Discours de Marie-Françoise Pérol-Dumont, Présidente du Groupe Majoritaire de Gauche, lors du débat de politique générale du 83ème congrès de l'ADF
Mesdames, messieurs,
Chers collègues,
Je veux d’abord remercier Patrick KANNER
qui nous accueille dans ce magnifique département du Nord. S’il est le plus
grand département par le nombre d’habitants, convenons qu’il est également l’un
des plus grands pour ce qui est de l’accueil, de la convivialité et de la
festivité.
Je veux aussi bien sur remercier notre
président Claudy LEBRETON, de nous réunir ici à Lille pour ce 83ème
congrès de l’ADF qui se déroule cette année dans le cadre de la première
convention des départements de France, permettant ainsi à nos collègues
conseillers généraux de nous rejoindre lors de la dernière journée.
Bruno SIDO nous a fait part hier en
bureau de l’ADF de l’intention des présidents et des élus du groupe de droite
du centre et des indépendants de ne pas participer à cette dernière journée de
rencontre des conseillers généraux. C’est regrettable, alors même qu’il s’agit
d’une occasion rare pour les acteurs des départements de se retrouver ensemble.
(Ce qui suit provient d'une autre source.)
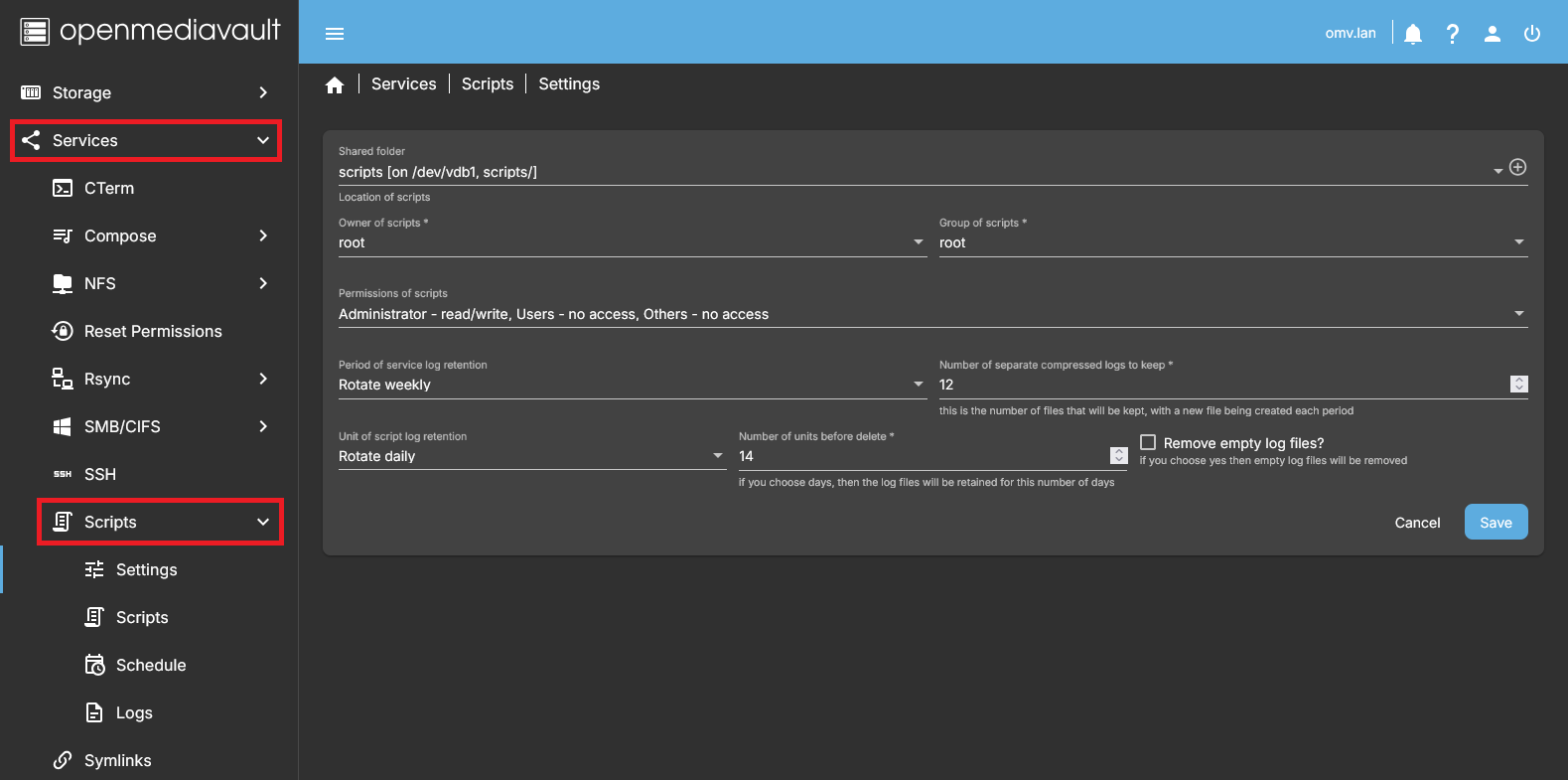Add new shared folder with plus icon
This screenshot has width=1568, height=780.
(x=1517, y=167)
Il a évoqué les raisons qui
poussent les élus de son groupe à manifester leur mécontentement. Nous les
avons entendus, mais je ne peux m’empêcher de penser que toutes les raisons
n’ont pas étés verbalisées notamment le contexte préélectoral dans lequel se
tient se 83ème congrès.
Objectivement,
la situation actuelle des départements ne peut être abordée sans partir d’un
constat :
Notre situation est difficile,
c’est incontestable, mais nous n’avons eu de cesse de nous mobiliser ces
dernières années pour assurer la survie des départements et la pérennité des
politiques conduites au service de nos concitoyens. Et cela n’a pas été chose
facile.
Nous sortons de 10 ans de droite, nous
sortons de 5 ans de sarkozysme et nous sortons d’autan d’années d’indifférence
de la part des pouvoirs publics ! Certains diraient même de mépris !
Quel
bilan pour les départements à l’issue du précédent quinquennat ?
En tout et pour tout, 150 millions
d’un fonds exceptionnel aux départements en difficultés octroyé en 2011 par le
gouvernement Fillon.
L’ADF, son président et sa majorité
avaient d’ailleurs répondus favorablement à l’idée d’un fonds de soutien
exceptionnel. Mais nous réclamions un abondement plus important puisque
qu’aucune perspective de financement pérenne des trois allocations individuelles
de solidarité (APA, PCH RSA) ne se dégageait.
Ce geste, était certes nécessaire, mais
il était aussi d’évidence un levier politique utile pour satisfaire des élus de
terrain précieux dans la bataille des élections présidentielle et législatives
de 2012.
Aujourd’hui certains présidents du
groupe DCI se plaignent : « C’était mieux il y a trois ans »,
« les mesures du gouvernement actuel pèsent trop lourd sur nos dépenses »,
seraient-ils amnésiques ? Je les invite à se remémorer honnêtement le
poids sur nos finances et notre institution des décisions et des réformes du gouvernement
qu’une majorité d’entre eux a défendu.
La réforme de la taxe
professionnelle, la transformation du RMI en RSA et son transfert aux
départements … autant de mesures du quinquennat précédent qui ont « asphyxié »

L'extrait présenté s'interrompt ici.